Excerpted data:
+-------+
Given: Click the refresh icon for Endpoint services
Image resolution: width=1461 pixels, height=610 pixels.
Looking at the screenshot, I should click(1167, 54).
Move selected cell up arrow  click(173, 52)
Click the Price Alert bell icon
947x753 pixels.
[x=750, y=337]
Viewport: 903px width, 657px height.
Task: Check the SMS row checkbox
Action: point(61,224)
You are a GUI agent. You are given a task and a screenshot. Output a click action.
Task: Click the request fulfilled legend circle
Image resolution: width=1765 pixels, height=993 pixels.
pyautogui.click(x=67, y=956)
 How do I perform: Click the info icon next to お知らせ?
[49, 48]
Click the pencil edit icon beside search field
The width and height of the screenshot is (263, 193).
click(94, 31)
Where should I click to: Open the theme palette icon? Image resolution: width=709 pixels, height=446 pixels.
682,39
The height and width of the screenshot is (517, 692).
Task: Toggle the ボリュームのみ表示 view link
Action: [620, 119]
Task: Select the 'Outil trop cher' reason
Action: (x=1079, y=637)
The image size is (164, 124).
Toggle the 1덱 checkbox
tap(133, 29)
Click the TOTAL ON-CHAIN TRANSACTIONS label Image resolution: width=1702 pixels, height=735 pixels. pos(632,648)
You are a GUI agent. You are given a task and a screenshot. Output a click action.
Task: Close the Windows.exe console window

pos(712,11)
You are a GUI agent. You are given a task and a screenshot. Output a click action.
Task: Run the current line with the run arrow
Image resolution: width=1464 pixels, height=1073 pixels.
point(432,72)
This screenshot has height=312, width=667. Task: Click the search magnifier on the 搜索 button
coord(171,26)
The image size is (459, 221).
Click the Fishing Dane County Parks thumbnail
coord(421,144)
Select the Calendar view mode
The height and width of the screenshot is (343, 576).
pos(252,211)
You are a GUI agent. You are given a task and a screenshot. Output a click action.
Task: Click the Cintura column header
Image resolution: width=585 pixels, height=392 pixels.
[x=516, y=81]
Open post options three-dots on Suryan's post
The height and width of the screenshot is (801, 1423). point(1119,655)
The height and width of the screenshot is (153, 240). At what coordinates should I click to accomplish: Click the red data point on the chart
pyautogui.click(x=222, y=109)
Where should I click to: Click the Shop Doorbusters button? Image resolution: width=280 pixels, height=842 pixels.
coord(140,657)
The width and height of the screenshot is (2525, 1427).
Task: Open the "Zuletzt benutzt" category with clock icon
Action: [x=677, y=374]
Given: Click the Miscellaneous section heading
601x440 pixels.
+-------+
Task to complete:
Copy out all the records above word for word.

Right answer:
Given: Click the refresh icon for Endpoint services
Image resolution: width=1461 pixels, height=610 pixels.
Looking at the screenshot, I should click(1167, 54).
Move selected cell up arrow  click(173, 52)
Click the Price Alert bell icon
947x753 pixels.
[x=750, y=337]
Viewport: 903px width, 657px height.
Task: Check the SMS row checkbox
Action: point(61,224)
You are a GUI agent. You are given a task and a screenshot. Output a click action.
Task: Click the request fulfilled legend circle
Image resolution: width=1765 pixels, height=993 pixels.
pyautogui.click(x=67, y=956)
 How do I perform: Click the info icon next to お知らせ?
[49, 48]
Click the pencil edit icon beside search field
The width and height of the screenshot is (263, 193).
click(94, 31)
Where should I click to: Open the theme palette icon? Image resolution: width=709 pixels, height=446 pixels.
682,39
The height and width of the screenshot is (517, 692).
Task: Toggle the ボリュームのみ表示 view link
Action: [620, 119]
Task: Select the 'Outil trop cher' reason
Action: (x=1079, y=637)
The image size is (164, 124).
Toggle the 1덱 checkbox
tap(133, 29)
Click the TOTAL ON-CHAIN TRANSACTIONS label Image resolution: width=1702 pixels, height=735 pixels. pos(632,648)
You are a GUI agent. You are given a task and a screenshot. Output a click action.
Task: Close the Windows.exe console window

pos(712,11)
You are a GUI agent. You are given a task and a screenshot. Output a click action.
Task: Run the current line with the run arrow
Image resolution: width=1464 pixels, height=1073 pixels.
point(432,72)
This screenshot has height=312, width=667. Task: Click the search magnifier on the 搜索 button
coord(171,26)
The image size is (459, 221).
Click the Fishing Dane County Parks thumbnail
coord(421,144)
Select the Calendar view mode
The height and width of the screenshot is (343, 576).
pos(252,211)
You are a GUI agent. You are given a task and a screenshot. Output a click action.
Task: Click the Cintura column header
Image resolution: width=585 pixels, height=392 pixels.
[x=516, y=81]
Open post options three-dots on Suryan's post
The height and width of the screenshot is (801, 1423). point(1119,655)
The height and width of the screenshot is (153, 240). At what coordinates should I click to accomplish: Click the red data point on the chart
pyautogui.click(x=222, y=109)
Where should I click to: Click the Shop Doorbusters button? Image resolution: width=280 pixels, height=842 pixels.
coord(140,657)
The width and height of the screenshot is (2525, 1427).
Task: Open the "Zuletzt benutzt" category with clock icon
Action: [x=677, y=374]
Given: Click the Miscellaneous section heading
601x440 pixels.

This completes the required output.